The smaller planes are more fuel-efficient and make more sense from an operational point of view. But the folks up front sure do miss that extra space, he adds.

Hoffer says the first-class experience has also been cheapened by the upgrade game of mile-collecting frequent fliers. It’s simple economics: When your first class seat is “free,” you get what you pay for.

“It diminishes the conspicuous consumption component of the total value obtained from first-class seating,” he says.

The fall of first class service

You don’t have to look far for examples of the fall of first class.

John Moore, a career counselor from Chicago, says he can barely recognize first class anymore. “It actually used to be an amazing experience,” he says. “But it’s gone down the tubes.”

In-flight meals have all but disappeared, replaced with snacks — or nothing.

Of course, most airlines don’t even bother calling it first class anymore. It’s now “business” class, as if renaming it can somehow lower our collective expectations. Nice try, airlines.

Gail Cunard, a retired CEO from Savannah, Georgia, says first class today is “appalling.” On her latest flight to California, her first-class ticket didn’t even get her into the first-class lounge. There was no priority seating for her, no in-flight snack.

“The menu was nothing to rave about,” she adds. “And the meals were served on plastic plates.”

What can you do?

It’s no coincidence that the fall of first-class coincides with products such as “basic” economy, better known as last class. Airlines are trying to cut their way to higher profits, and they expect us to be grateful for it. Funny, but we aren’t.

In a perfect world, the class system wouldn’t exist. Every seat would come with a humane amount of space, reasonable service, and basic amenities such as the ability to check a bag and make a seat reservation. But we don’t live in a perfect world.

The solution is simple: Whenever possible, fly on airlines that treat all of their customers well. A one-class airline like Southwest, where all passengers have adequate leg space, stands out. The old JetBlue, before it foolishly embraced the class system, comes to mind, too. Even a carrier like Alaska Airlines, which has a premium class, is worth recommending. (Related: I wanted my baby to fly in his own seat. What went wrong?)

The decline of first-class is worrisome for all airline passengers. Because, as the front of the cabin goes, so goes the back. If premium service is the best an airline can do, I can only imagine what its worst is.

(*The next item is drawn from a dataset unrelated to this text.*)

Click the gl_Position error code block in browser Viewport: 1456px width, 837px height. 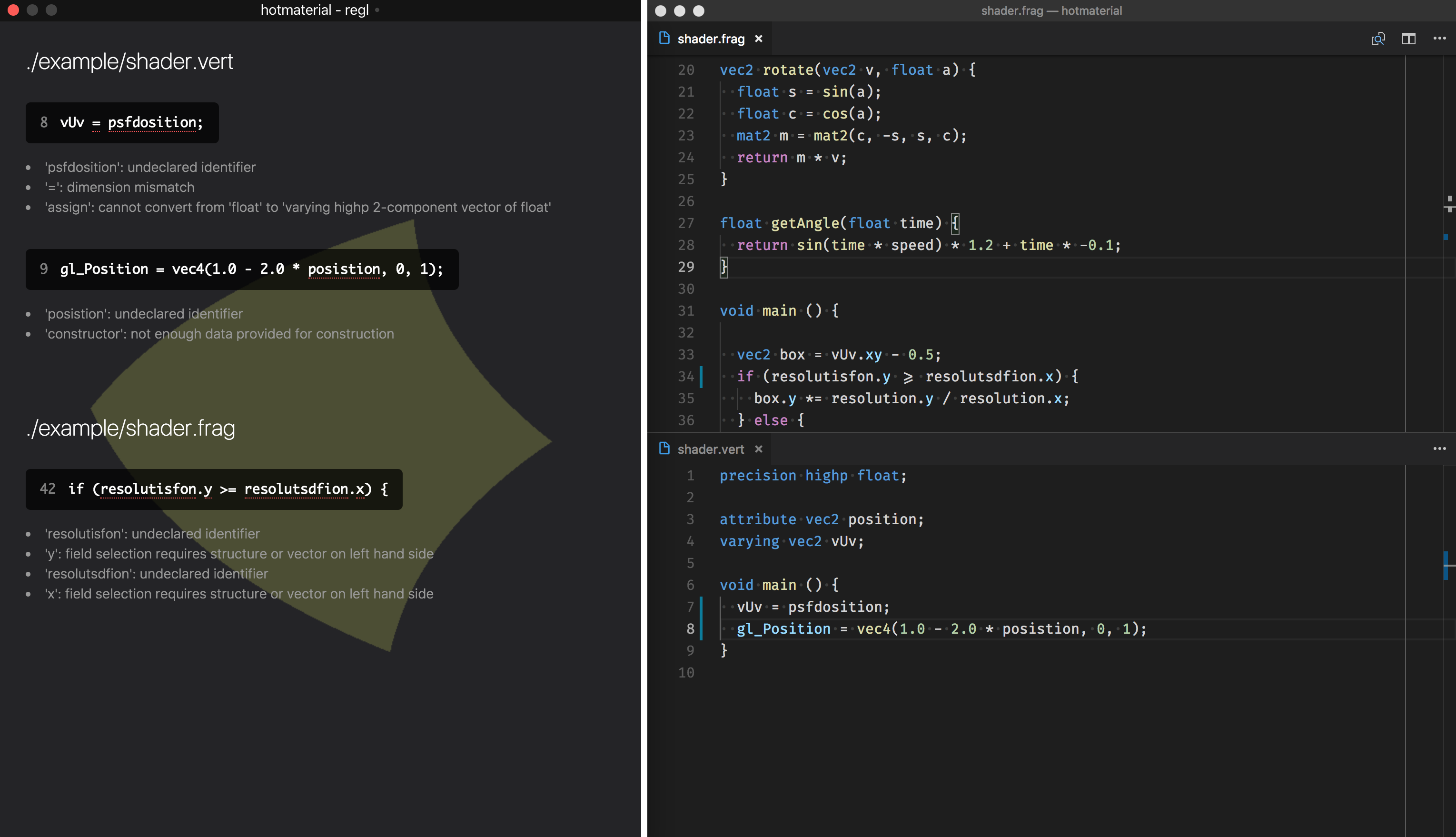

Maybe we’re about to find out. (Here’s how to get a refund on a nonrefundable airline ticket.)

But there are still perks: These US airlines provide amenity kits to help flyers relax

Where you can still find a true first class experience

  • Transatlantic and transpacific routes: Even domestic airlines go the extra mile on the long-haul routes — mostly because there’s competition from carriers that still understand a luxury experience, such as Emirates and Singapore.
  • Transcontinental flights. American carriers sometimes operate special aircraft on the most popular transcontinental routes. It’s almost like flying across the Atlantic, but travelers say it’s usually a slight downgrade.
  • Private jet. If you want a true first class experience, you might be better off chartering your own aircraft or buying a plane — if you can afford it.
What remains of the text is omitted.